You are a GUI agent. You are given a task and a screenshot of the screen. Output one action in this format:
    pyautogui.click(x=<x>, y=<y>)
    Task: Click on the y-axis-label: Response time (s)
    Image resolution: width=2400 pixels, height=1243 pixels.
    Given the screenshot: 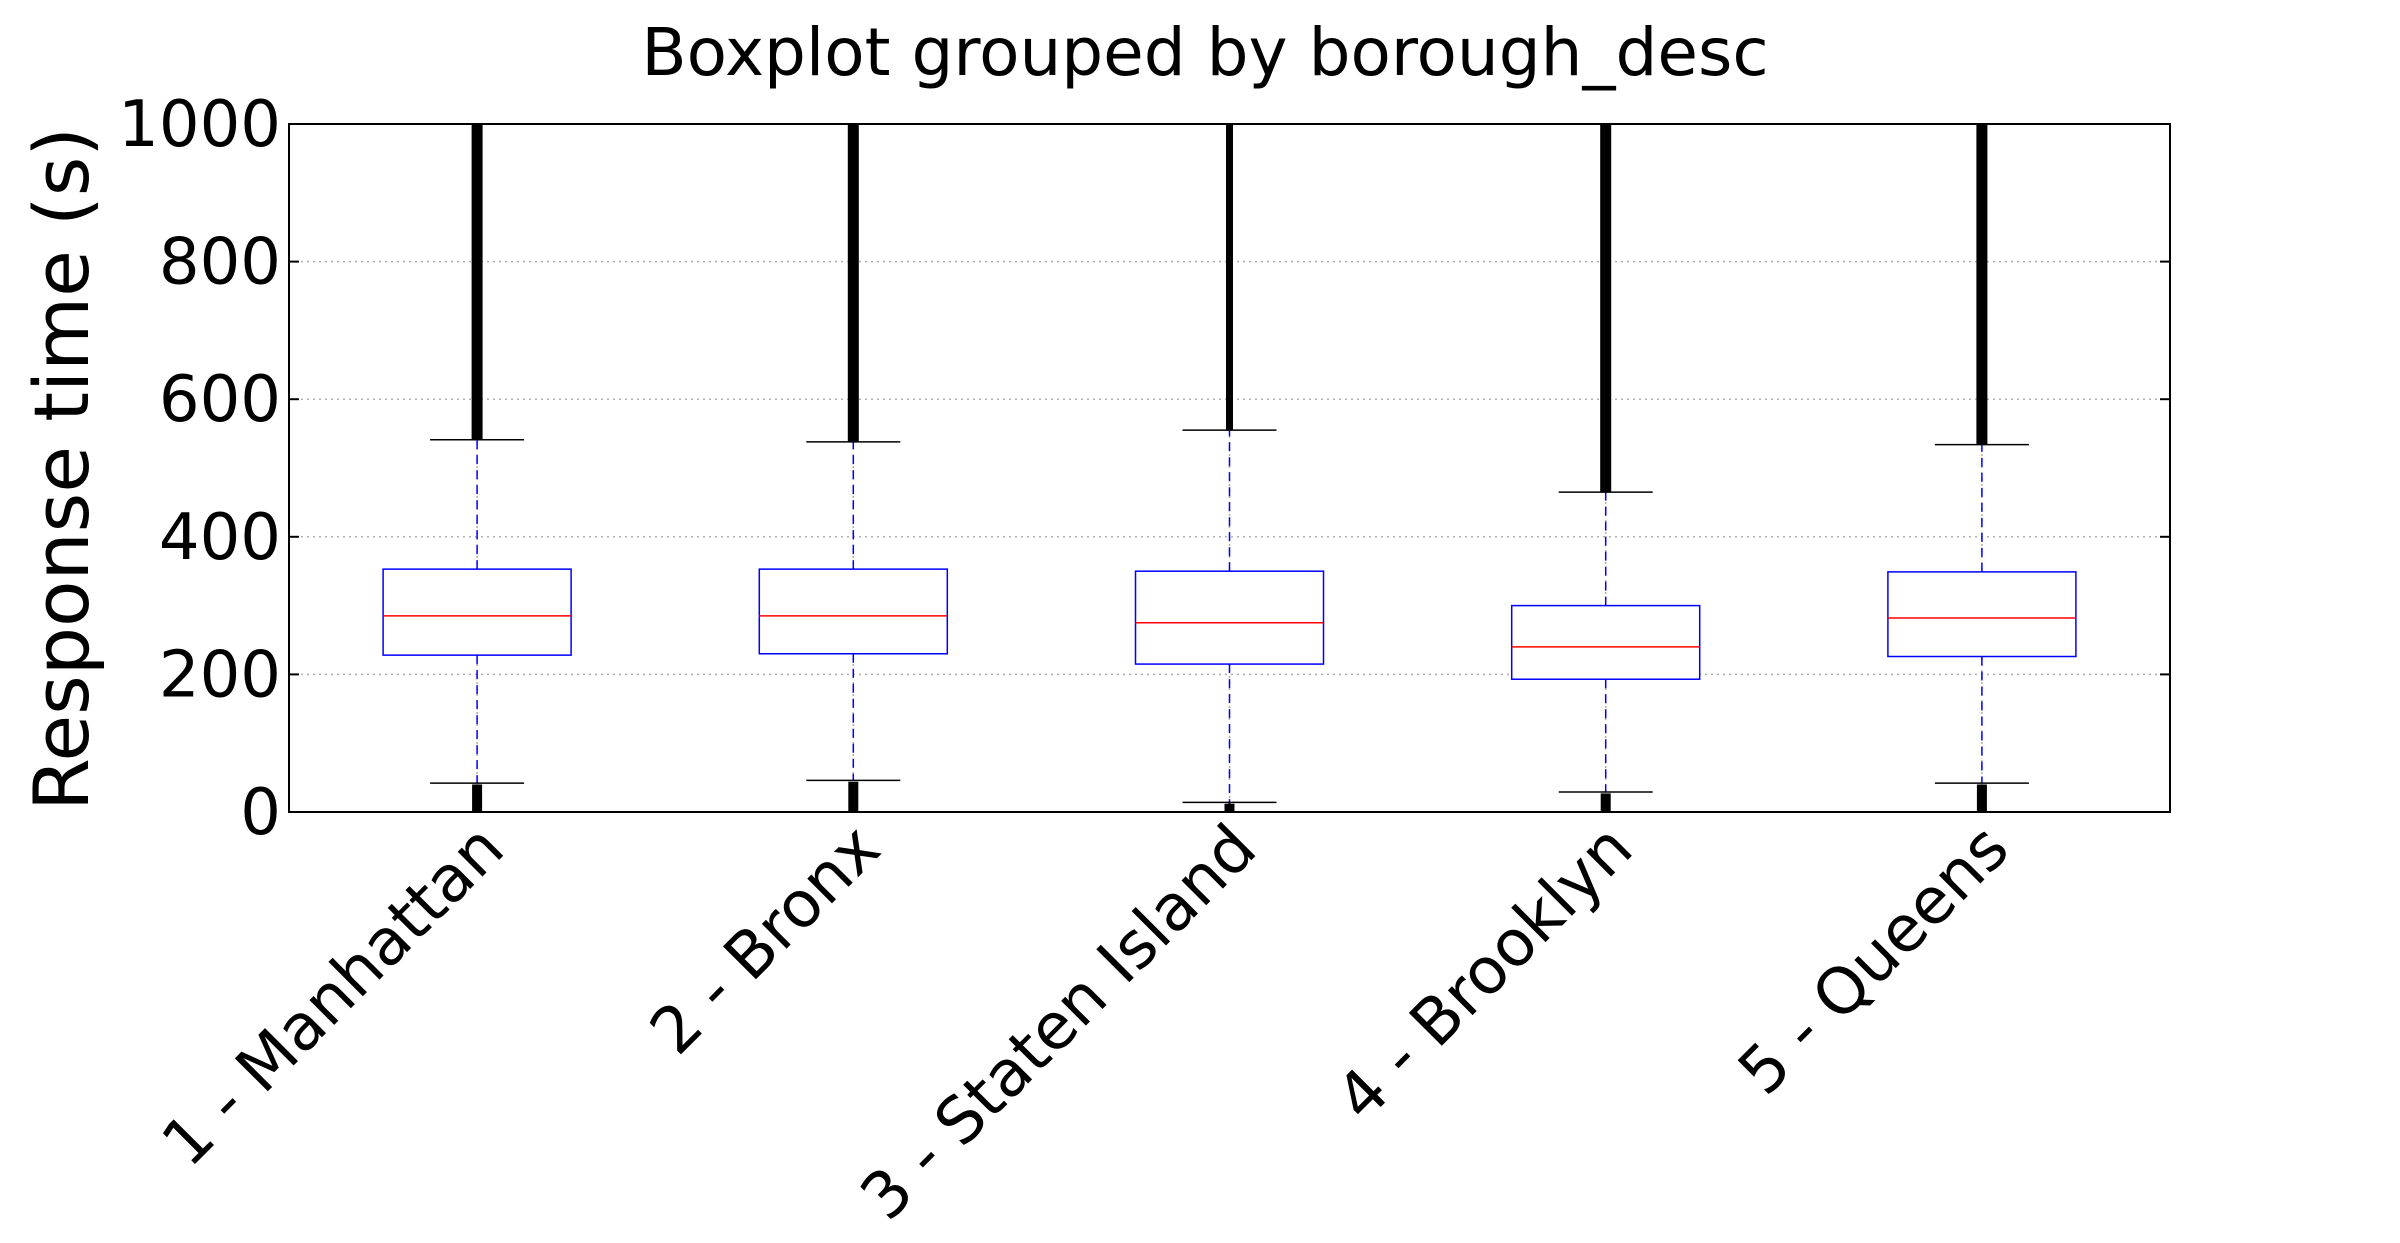 What is the action you would take?
    pyautogui.click(x=62, y=469)
    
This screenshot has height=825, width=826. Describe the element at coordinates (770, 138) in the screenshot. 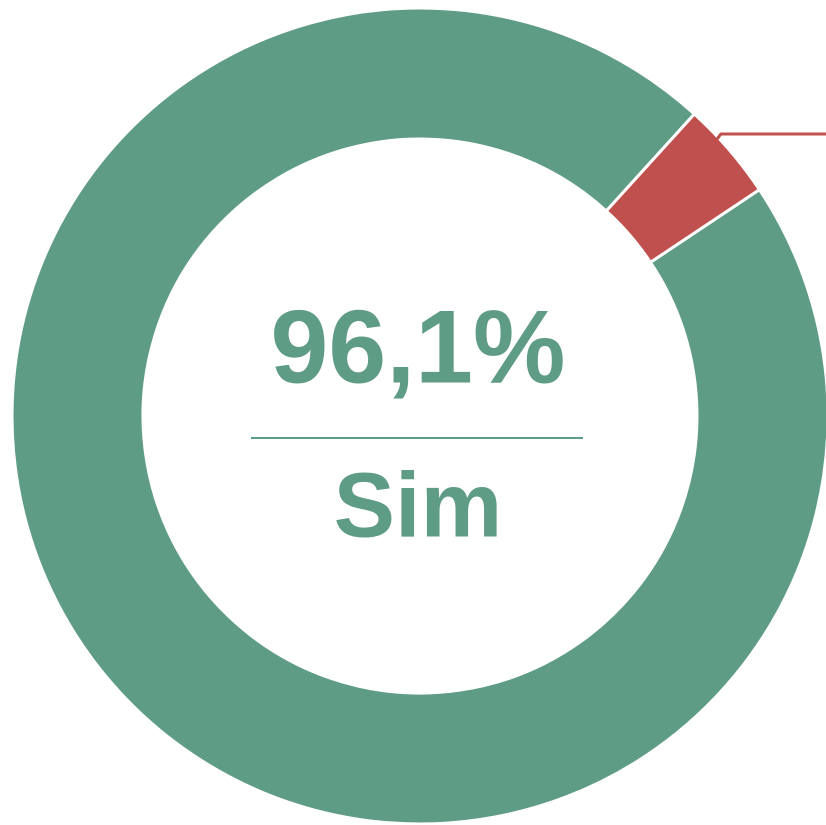

I see `leader-line` at that location.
##########
→ **TO DO**
Rewrite the records from the line containing "This screenshot has" through the end of the records, both included, swapping "coordinates" for "position" and keeping everything else the same. Give only those lines, with the pictures left out.

→ **ANSWER TO THIS EXERCISE**
This screenshot has height=825, width=826. Describe the element at position (770, 138) in the screenshot. 

I see `leader-line` at that location.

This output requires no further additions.